Tasks to perform
1: In the article about Boudin's aide, what is Kate Chatfield's job title?
2: Decide whether each statement agrees with the article about Boudin's aide, answering yes or no and quoting the deciding words: (a) Chatfield set her Twitter account to private. (b) "The Birth of a Nation" is a film from 1925. (c) Tandler names cost of living as the main reason her friends are thinking of leaving San Francisco.
3: Please write the next part of the article about Boudin's aide, picking up after its final sentence.

Document section
- - - -

A top aide for San Francisco District Attorney Chesa Boudin locked her Twitter account earlier this week after appearing to mock a constituent who had expressed concerns about crime in the city.
Kate Chatfield, Boudin’s senior director for legislation and policy, reportedly set her account to private mode “hours after comparing political opponents to ‘The Birth of a Nation,’ a highly controversial 1915 film that depicts Ku Klux Klan members as heroes,” according to SFGate.
Chatfield had responded to a tweet posted last weekend from Michelle Tandler, who describes herself as a San Francisco native and moderate Democrat. SFGate reported that Tandler “has been vocal on Twitter in her criticisms of Boudin,” known as one of the most progressive prosecutors in the country and currently the target of a recall campaign.
Tandler tweeted: “Anecdotally, every single one of my friends right now is considering leaving SF (and frankly, myself included). The biggest driver is no longer cost of living. It’s crime. My friends are scared for their children, and their husbands are scared for their wives…”

- - - -

Collected data
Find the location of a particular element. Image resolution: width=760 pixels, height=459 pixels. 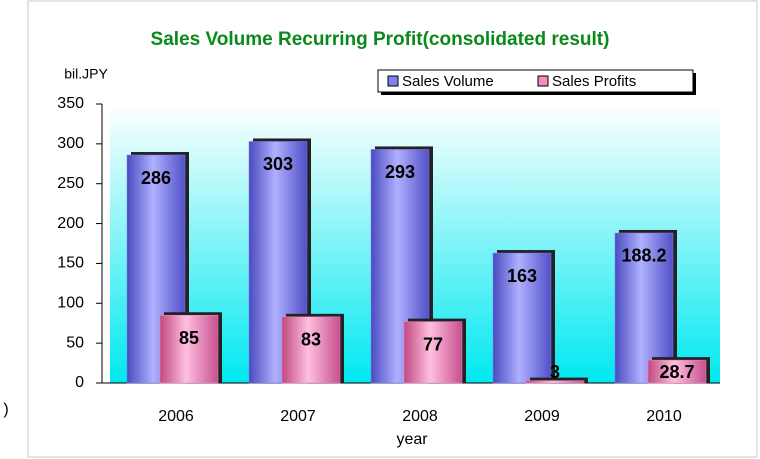

legend-label: Sales Profits is located at coordinates (594, 82).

- - - -

Task responses
1: She is Boudin's senior director for legislation and policy.

2:
(a) Yes: "set her account to private mode"
(b) No: "a highly controversial 1915 film"
(c) No: "The biggest driver is no longer cost of living. It’s crime."

3:
Chatfield quote-tweeted a screenshot of Tandler’s post with the caption, “‘Husbands are scared for their wives’ — your reminder that the ‘crime surge’ crowd shares the same ideology as The Birth of a Nation.” The post also linked to a Wikipedia article that claimed the film portrayed the KKK “as a heroic force, necessary to preserve American values, protect the women, and maintain white supremacy.”
First time being trolled by a San Francisco public official.
(Kate is a Senior Director at the SF DA's office.)
Guess something I'm saying is hitting a nerve. pic.twitter.com/Vu7a2MR0rZ
— Michelle Tandler (@michelletandler) July 5, 2021
More details from SFGate:
In “The Birth of a Nation,” male KKK members are celebrated for “defending” white women against racist caricatures of African Americans.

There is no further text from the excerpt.